Hoy día, muy lejos de Francia y del siglo XVIII, habría que pensar en cómo esta actividad cultural de contar cuentos a los niños de noche —principalmente— se ha llegado a considerar un acto de amor. Algún extraviado en la historia podría ir lloriqueando al psicoanalista a decir que sufre porque sus padres nunca le leyeron cuentos de pequeño. Pero si leyera a Darnton, aunque fuese un poquito, podría darse cuenta de que no tendría por qué sufrir. A propósito de lo que inteligentemente demuestra Darnton en Los campesinos cuentan cuentos: el significado de Mamá Oca, los cuentos son documentos históricos, no son elementos de colonización cultural. No son modelos de aprendizaje ni de adoctrinamiento que, años después, les joderán la vida a los niños. Los pastiches culturales son acontecimientos que, para comprenderlos, hay que reconstruir su historia.
Quizá sea exagerada la idea de que la cultura que habitamos sea un pastiche. Pero esto no le resta certidumbre. Entender nuestras actividades cotidianas como el resultado de la confluencia (a veces amable y a veces violenta) de diversas tradiciones de pensamiento nos ayudaría a pensar por qué las personas que han leído a Darwin y han entendido a Newton van a meterse a las iglesias el 31 de diciembre a “dar gracias”. ¿No se ven simpatiquísimos los sacerdotes con sus cubrebocas formados en las filas para aplicarse una vacuna contra la covid-19? Pensar cada actividad cotidiana como un acontecimiento cultural que adopta la forma del pastiche nos permite comprender que nuestra vida cotidiana es abigarrada y extremadamente contradictoria.

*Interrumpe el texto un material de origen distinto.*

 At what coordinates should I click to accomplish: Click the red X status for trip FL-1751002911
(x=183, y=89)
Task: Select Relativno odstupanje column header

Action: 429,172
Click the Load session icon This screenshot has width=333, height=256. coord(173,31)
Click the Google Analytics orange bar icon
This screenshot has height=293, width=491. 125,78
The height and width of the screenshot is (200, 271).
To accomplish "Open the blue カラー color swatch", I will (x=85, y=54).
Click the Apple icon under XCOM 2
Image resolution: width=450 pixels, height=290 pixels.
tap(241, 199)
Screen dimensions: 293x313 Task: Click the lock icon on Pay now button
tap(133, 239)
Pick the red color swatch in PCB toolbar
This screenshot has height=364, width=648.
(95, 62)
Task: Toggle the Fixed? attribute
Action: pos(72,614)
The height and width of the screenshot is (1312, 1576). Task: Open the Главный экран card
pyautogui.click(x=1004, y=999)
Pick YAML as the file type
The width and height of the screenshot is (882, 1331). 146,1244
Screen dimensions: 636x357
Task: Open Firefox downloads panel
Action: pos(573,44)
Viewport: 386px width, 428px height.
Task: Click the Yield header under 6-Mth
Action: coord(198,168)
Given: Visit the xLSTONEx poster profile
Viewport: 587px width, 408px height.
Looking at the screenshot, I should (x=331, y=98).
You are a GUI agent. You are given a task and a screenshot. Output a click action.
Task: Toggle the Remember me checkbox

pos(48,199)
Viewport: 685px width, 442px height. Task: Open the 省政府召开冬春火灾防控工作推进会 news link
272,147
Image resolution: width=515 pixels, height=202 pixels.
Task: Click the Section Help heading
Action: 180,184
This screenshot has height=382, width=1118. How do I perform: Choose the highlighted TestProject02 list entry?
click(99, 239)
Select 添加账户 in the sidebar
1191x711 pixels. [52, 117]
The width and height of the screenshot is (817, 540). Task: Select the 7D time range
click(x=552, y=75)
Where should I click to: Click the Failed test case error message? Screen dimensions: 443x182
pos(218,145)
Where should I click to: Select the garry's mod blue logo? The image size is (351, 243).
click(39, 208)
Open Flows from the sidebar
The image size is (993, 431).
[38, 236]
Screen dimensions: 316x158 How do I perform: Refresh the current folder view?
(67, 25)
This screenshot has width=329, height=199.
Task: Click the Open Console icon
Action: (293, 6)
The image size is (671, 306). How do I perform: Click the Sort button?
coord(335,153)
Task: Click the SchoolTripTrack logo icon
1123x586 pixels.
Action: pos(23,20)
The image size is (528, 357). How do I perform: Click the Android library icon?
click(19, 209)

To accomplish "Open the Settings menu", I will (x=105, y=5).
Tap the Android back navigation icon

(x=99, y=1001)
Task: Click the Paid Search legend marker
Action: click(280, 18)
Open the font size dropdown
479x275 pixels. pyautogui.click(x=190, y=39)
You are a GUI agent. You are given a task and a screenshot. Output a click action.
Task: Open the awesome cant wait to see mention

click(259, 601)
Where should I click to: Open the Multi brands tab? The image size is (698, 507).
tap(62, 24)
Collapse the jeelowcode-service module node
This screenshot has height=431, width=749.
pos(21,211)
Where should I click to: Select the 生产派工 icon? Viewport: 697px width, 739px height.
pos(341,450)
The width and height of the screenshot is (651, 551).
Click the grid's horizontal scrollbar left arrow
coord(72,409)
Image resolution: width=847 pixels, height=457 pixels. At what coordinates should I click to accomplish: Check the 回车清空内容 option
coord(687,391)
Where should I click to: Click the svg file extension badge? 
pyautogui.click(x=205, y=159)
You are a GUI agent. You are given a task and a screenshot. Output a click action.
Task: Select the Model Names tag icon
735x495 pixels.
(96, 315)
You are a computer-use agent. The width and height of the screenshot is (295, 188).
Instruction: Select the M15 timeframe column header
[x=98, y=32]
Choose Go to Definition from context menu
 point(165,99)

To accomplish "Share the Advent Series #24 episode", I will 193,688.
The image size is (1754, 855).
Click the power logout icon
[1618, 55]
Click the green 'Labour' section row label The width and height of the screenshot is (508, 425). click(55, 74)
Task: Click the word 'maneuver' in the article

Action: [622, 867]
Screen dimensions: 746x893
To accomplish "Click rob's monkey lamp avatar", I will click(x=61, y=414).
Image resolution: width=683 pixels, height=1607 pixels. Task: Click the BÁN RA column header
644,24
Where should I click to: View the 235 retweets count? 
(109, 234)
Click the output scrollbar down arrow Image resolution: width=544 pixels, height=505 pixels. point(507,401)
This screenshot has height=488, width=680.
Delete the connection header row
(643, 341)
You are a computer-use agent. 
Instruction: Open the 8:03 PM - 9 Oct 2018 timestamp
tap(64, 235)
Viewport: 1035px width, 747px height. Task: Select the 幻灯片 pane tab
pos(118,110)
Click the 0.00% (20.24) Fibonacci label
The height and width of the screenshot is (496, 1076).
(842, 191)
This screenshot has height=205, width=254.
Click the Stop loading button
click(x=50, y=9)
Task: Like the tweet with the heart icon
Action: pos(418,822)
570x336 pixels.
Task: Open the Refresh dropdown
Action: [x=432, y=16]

¿Ha pensado en los estudiantes de sociología que, aún después de haber leído a Marx, solicitan una misa para su generación de manera previa a la fiesta de graduación? Lo cautivador de la vida cultural radica, al parecer, en la encantadora desilusión de sus contradicciones que adoptan la forma del pastiche. Sin temor a equivocarnos podríamos decir que las situaciones cotidianas por las que transitamos a diario y en todo momento son un pastiche cultural. Que nosotros mismos, en lo individual y lo colectivo, somos pastiches. Lo que comemos, lo que bailamos, lo que fotografiamos y compartimos a través de medios digitales, las narrativas que nos cautivan, lo que cantamos, nuestras formas de divertimento, nuestros sentimientos, las extrañas maneras en las que hablamos, etc., son pastiches. Vivimos entre pastiches culturales y somos uno.
¿Aún no lo cree? Sólo mírese al espejo y trate de reconocer los abigarrados entrecruces de las distintas modas en su forma de vestir. Tome su teléfono y envíe un mensaje tratando de demostrar su cariño a alguien. Nada más anticuadamente ultramoderno que enviar un mensaje de amor por WhatsApp. ¿Aún no se convence? Utilice el PowerPoint como un karaoke durante una exposición en una clase o un congreso. O ya, como último ejercicio, use su computadora como una vieja máquina de escribir para redactar un texto. Ahora mire a su alrededor e identifique los pastiches culturales en los que se encuentra metido.